• TASK DESCRIPTION: The lines to copy are those in the listing that hold the word "computer".

• DATA FOR ANALYSIS:
* * * *

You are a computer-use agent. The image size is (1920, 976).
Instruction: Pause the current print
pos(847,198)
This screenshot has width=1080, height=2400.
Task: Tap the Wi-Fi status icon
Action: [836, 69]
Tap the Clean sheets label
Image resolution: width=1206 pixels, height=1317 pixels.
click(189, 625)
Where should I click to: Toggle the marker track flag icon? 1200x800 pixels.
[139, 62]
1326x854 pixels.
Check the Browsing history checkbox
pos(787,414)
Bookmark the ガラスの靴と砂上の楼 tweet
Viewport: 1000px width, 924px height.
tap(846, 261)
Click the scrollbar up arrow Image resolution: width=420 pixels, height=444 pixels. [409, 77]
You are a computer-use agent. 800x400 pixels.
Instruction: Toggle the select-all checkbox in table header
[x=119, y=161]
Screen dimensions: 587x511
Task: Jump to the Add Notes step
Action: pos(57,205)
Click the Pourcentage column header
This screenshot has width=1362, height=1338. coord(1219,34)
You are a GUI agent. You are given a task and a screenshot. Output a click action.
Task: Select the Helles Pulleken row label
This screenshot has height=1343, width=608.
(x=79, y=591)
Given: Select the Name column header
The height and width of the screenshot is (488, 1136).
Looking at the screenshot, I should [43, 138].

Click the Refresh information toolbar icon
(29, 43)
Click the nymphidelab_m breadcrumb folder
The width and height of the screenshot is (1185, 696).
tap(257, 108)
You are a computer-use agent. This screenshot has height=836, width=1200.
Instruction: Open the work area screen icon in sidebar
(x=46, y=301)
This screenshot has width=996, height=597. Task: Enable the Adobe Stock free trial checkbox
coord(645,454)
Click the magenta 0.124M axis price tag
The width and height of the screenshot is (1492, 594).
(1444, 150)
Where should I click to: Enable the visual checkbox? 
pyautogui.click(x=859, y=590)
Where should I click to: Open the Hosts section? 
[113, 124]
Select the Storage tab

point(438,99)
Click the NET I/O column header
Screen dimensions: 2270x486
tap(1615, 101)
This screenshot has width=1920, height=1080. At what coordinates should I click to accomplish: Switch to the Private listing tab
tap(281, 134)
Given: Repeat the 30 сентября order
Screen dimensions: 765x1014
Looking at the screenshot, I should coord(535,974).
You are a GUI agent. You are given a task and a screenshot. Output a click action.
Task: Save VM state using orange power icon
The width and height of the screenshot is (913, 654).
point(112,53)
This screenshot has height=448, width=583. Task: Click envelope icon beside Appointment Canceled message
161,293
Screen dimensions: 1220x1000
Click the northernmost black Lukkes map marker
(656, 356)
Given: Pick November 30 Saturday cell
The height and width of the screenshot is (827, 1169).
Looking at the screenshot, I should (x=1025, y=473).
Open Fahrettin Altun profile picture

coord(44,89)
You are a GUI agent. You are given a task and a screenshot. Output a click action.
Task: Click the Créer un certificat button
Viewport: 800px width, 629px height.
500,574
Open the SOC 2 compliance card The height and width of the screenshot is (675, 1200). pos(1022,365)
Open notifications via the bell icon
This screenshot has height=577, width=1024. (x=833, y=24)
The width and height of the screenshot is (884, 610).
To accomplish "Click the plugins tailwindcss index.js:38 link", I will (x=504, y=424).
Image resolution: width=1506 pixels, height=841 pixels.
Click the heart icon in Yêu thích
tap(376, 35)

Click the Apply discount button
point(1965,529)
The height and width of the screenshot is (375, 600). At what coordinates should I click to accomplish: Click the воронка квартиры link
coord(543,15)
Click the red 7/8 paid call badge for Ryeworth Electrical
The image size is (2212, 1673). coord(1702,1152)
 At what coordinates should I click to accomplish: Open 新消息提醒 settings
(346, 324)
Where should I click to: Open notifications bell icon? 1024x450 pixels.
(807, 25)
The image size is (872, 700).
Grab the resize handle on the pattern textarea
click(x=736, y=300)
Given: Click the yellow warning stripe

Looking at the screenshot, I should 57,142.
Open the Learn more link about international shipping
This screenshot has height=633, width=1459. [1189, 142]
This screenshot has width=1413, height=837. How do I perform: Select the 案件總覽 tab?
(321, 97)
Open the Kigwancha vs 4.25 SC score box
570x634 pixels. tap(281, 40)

* * * *

• OUTPUT BELOW:
You are a computer-use agent. The image size is (1920, 976).
You are a computer-use agent. 800x400 pixels.
You are a computer-use agent. This screenshot has height=836, width=1200.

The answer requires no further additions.